Ø Pada tingkat perilaku individu akan mendapatkan
kepercayaan diri untuk membicarakan masalah-masalah yang sulit didiskusikan
akibat perasaan takut, malu, dan bersalah. Lewat membaca, individu didorong
untuk diskusi tanpa rasa malu akibat rahasia pribadinya terbongkar.
Ø Pada tingkat
emosional, individu dapat terbawa perasaannya dan mengembangkan kesadaran
menyangkut wawasan emosional. Teknik ini dapat menyediakan solusi-solusi
terbaik dari rujukan masalah sejenis yang telah dialami orang lain sehingga
merangsang kemauan yang kuat pada individu untuk memecahkan masalahnya.
b.
Kelemahan tekhnik
Meskipun biblioterapi mendorong perubahan secara individual, hal ini hanya
digunakan terbatas pada saat di mana krisis hadir. Bagaimanapun itu bukan obat
yang menghilangkan semua masalah psikologis yang telah mengakar secara
mendalam. Masalah-masalah mendalam yang terbaik dilayani melalui intervensi
terapi lebih intensif. Konseli usia anak-anak mungkin belum bisa melihat diri
lewat cermin sastra dan literatur pun
bisa sebatas untuk tujuan melarikan diri saja. Lainnya mungkin cenderung untuk
merasionalisasi masalah mereka daripada yang mereka hadapi. Namun orang lain
mungkin tidak dapat mentransfer wawasan ke dalam kehidupan nyata. Namun,
pengalaman ini mengganti dengan karakter sastra terbukti membantu banyak
konseli.
PENUTUP
Pada dasarnya semua tekhnik dalam Bimbingan dan Konseling kegunaannya
adalah sama untuk menyelesaikan masalah konseli itu sendiri. Tapi, untuk
menyelesaikan masalah itu tidak secara tiba – tiba menggunakan teknik yang ada
tetapi masalah konseli harus diidentifikasi dulu agar konselor bisa menggunakan
teknik yang sesuai dengan masalah konseli.
Dengan demikian, konselor haruslah memahami betul teknik – teknik agar
menjadikan konselor yang berwawasan luas dan profesional.

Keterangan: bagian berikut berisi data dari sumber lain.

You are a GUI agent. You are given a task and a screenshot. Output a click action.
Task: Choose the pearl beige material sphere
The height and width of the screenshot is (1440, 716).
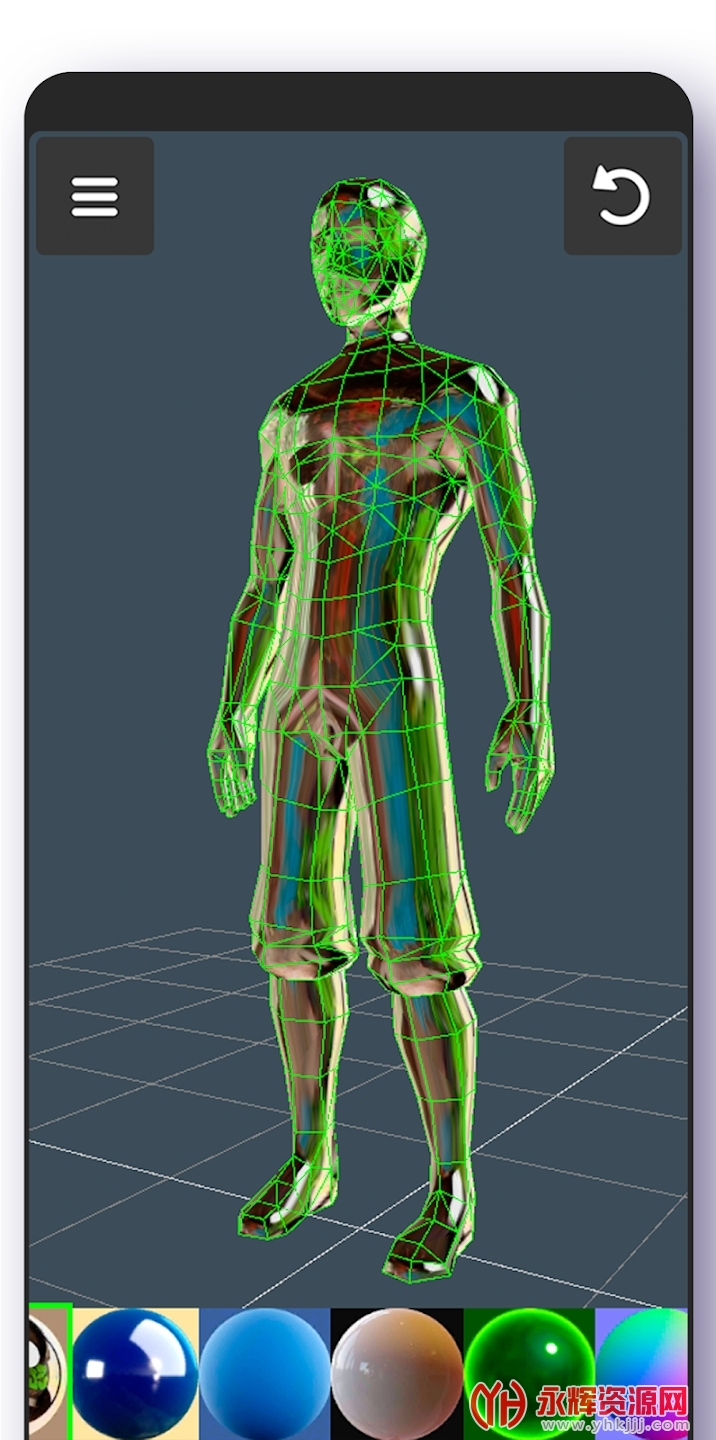pyautogui.click(x=397, y=1372)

Dengan menulis artikel ini
saya dapat mengetahui kegunaan buku sebagai media untuk terapi konseli itu
sendiri yaitu dengan disebut biblio terapi. Demikian yang dapat saya
paparkan mengenai materi yang menjadi pokok bahasan dalam artikel ini, tentunya
masih banyak kekurangannya, kerena terbatasnya pengetahuan dan kurangnya
rujukan atau referensi yang ada hubungannya dengan tekhnik ini. Artikel ini
berguna bagi kita semua calon – calon konselor masa depan.
[1]
[1] Lubis
Lumongga Namora, Depresi Tinjauan Psikologis,
(Jakarta : Kencana Prenada Media Group, 2009), hlm.2.